▶ _What you should do_
Please revise the material starting at the line that contains "You are a computer-use agent. The image size is (1500, 812)." and ending at the line that contains "I will coord(1301,115).", swapping "magnifier" for "magnifying glass" and keeping everything else the same. Give back only those lines.
==============================
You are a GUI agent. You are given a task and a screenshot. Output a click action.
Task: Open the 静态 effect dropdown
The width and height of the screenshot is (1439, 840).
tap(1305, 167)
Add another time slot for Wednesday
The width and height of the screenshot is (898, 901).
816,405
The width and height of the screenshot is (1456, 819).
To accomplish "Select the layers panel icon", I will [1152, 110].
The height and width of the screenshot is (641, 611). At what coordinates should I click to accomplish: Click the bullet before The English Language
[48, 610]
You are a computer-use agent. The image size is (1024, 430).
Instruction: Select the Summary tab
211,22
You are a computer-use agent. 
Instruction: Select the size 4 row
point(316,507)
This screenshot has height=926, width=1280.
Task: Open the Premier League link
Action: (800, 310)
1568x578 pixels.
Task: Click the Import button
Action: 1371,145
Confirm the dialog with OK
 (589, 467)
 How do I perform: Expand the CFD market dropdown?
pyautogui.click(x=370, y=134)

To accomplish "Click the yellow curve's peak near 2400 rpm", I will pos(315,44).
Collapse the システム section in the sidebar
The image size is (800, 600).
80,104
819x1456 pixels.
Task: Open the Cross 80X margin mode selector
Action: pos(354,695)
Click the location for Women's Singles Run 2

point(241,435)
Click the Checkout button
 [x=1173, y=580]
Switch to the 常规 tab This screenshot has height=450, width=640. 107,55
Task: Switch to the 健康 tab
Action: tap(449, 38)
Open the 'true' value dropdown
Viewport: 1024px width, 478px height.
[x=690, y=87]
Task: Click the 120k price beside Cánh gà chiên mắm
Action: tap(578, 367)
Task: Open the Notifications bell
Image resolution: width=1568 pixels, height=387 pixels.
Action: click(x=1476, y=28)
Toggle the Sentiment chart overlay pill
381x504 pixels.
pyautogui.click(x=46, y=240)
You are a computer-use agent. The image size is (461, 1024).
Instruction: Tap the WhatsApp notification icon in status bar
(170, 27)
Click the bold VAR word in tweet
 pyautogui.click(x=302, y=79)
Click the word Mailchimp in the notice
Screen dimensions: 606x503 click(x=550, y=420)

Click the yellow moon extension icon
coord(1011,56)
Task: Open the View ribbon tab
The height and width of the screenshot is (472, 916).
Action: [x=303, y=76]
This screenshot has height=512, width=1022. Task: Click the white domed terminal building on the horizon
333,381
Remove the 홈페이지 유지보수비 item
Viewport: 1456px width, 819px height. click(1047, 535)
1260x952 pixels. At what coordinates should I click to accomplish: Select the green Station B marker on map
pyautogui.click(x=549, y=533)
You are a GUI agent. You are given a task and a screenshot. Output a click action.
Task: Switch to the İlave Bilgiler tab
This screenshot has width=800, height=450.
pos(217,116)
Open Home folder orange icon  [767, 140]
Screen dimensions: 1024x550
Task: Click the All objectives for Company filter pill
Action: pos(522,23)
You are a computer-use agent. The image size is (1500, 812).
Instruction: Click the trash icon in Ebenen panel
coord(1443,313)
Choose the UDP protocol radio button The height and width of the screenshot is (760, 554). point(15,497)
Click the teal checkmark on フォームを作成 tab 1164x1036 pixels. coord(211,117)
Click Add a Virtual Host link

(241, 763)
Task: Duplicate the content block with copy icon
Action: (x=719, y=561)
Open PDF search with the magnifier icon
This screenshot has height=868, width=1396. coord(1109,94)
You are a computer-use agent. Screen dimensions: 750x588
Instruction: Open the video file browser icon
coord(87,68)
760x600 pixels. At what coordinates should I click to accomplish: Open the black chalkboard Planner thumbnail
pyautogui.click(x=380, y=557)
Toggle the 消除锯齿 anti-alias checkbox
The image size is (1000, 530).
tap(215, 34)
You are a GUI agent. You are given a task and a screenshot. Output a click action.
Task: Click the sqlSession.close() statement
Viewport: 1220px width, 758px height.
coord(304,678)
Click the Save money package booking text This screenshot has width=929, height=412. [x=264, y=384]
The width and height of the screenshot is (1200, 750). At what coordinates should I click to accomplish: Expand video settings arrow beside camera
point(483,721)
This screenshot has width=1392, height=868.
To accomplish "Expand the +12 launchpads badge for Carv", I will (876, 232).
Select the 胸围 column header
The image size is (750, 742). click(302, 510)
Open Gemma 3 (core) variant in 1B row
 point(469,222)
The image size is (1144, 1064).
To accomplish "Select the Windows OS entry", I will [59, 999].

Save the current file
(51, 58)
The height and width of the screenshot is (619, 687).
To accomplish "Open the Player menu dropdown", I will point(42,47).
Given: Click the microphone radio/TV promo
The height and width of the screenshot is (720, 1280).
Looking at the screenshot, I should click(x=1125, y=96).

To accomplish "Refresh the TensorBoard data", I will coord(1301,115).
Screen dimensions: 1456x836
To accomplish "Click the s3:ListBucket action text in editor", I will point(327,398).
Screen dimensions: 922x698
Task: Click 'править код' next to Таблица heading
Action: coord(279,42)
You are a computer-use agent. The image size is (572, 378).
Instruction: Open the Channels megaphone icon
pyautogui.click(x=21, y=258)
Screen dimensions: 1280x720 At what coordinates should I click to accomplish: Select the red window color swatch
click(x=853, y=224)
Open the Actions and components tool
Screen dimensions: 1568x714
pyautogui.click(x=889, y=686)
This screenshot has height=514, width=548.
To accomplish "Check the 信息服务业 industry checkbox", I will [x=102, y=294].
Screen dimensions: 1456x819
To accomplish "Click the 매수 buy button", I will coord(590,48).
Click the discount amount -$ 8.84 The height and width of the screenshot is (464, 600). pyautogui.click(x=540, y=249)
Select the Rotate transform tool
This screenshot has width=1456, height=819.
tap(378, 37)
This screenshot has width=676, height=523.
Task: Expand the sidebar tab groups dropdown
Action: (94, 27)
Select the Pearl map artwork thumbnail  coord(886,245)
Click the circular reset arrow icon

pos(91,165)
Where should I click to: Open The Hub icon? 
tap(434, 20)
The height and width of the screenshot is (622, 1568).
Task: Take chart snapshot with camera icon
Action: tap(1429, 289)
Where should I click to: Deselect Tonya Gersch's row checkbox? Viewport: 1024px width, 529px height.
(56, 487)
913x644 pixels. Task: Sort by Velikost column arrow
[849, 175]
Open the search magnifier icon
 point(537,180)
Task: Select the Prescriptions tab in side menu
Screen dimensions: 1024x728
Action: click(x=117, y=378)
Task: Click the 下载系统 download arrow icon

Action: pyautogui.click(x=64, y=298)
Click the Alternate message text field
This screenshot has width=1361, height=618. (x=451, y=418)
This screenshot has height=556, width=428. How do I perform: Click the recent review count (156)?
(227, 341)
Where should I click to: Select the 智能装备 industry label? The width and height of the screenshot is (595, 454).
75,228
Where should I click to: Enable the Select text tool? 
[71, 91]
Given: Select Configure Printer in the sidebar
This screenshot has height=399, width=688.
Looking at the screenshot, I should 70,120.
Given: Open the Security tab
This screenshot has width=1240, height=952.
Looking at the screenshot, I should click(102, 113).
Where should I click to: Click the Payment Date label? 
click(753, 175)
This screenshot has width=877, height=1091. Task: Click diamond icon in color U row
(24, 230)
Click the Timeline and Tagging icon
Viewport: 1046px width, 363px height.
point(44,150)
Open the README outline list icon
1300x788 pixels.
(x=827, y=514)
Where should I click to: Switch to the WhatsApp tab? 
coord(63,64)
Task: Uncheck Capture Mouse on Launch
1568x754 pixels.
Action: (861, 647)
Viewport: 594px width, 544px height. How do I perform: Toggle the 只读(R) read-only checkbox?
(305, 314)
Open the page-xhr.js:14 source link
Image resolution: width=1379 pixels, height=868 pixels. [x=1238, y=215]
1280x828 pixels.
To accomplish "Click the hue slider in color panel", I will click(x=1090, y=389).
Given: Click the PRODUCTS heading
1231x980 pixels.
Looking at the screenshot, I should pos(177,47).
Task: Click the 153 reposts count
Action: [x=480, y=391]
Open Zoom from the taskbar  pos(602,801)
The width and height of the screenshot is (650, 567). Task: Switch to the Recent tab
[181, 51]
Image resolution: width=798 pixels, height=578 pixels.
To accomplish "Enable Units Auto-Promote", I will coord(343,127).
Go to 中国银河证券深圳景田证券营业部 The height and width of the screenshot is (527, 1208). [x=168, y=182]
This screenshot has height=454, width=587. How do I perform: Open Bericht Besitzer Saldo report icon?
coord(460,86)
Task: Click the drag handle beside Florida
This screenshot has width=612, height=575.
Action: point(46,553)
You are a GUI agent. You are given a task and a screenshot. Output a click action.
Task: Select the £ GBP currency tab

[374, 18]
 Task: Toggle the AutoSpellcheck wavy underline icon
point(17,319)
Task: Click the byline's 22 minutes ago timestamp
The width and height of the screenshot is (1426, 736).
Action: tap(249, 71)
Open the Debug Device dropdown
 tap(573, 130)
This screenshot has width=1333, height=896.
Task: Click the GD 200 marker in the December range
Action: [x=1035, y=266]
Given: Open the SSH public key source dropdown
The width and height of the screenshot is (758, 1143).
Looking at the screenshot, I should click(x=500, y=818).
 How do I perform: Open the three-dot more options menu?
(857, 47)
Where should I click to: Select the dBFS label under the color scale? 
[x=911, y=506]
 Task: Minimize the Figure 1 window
==============================
▶ _Exercise output_
You are a computer-use agent. The image size is (1500, 812).
Instruction: Click the trash icon in Ebenen panel
coord(1443,313)
Choose the UDP protocol radio button The height and width of the screenshot is (760, 554). point(15,497)
Click the teal checkmark on フォームを作成 tab 1164x1036 pixels. coord(211,117)
Click Add a Virtual Host link

(241, 763)
Task: Duplicate the content block with copy icon
Action: (x=719, y=561)
Open PDF search with the magnifying glass icon
This screenshot has height=868, width=1396. coord(1109,94)
You are a computer-use agent. Screen dimensions: 750x588
Instruction: Open the video file browser icon
coord(87,68)
760x600 pixels. At what coordinates should I click to accomplish: Open the black chalkboard Planner thumbnail
pyautogui.click(x=380, y=557)
Toggle the 消除锯齿 anti-alias checkbox
The image size is (1000, 530).
tap(215, 34)
You are a GUI agent. You are given a task and a screenshot. Output a click action.
Task: Click the sqlSession.close() statement
Viewport: 1220px width, 758px height.
coord(304,678)
Click the Save money package booking text This screenshot has width=929, height=412. [x=264, y=384]
The width and height of the screenshot is (1200, 750). At what coordinates should I click to accomplish: Expand video settings arrow beside camera
point(483,721)
This screenshot has width=1392, height=868.
To accomplish "Expand the +12 launchpads badge for Carv", I will (876, 232).
Select the 胸围 column header
The image size is (750, 742). click(302, 510)
Open Gemma 3 (core) variant in 1B row
 point(469,222)
The image size is (1144, 1064).
To accomplish "Select the Windows OS entry", I will [59, 999].

Save the current file
(51, 58)
The height and width of the screenshot is (619, 687).
To accomplish "Open the Player menu dropdown", I will point(42,47).
Given: Click the microphone radio/TV promo
The height and width of the screenshot is (720, 1280).
Looking at the screenshot, I should click(x=1125, y=96).

To accomplish "Refresh the TensorBoard data", I will coord(1301,115).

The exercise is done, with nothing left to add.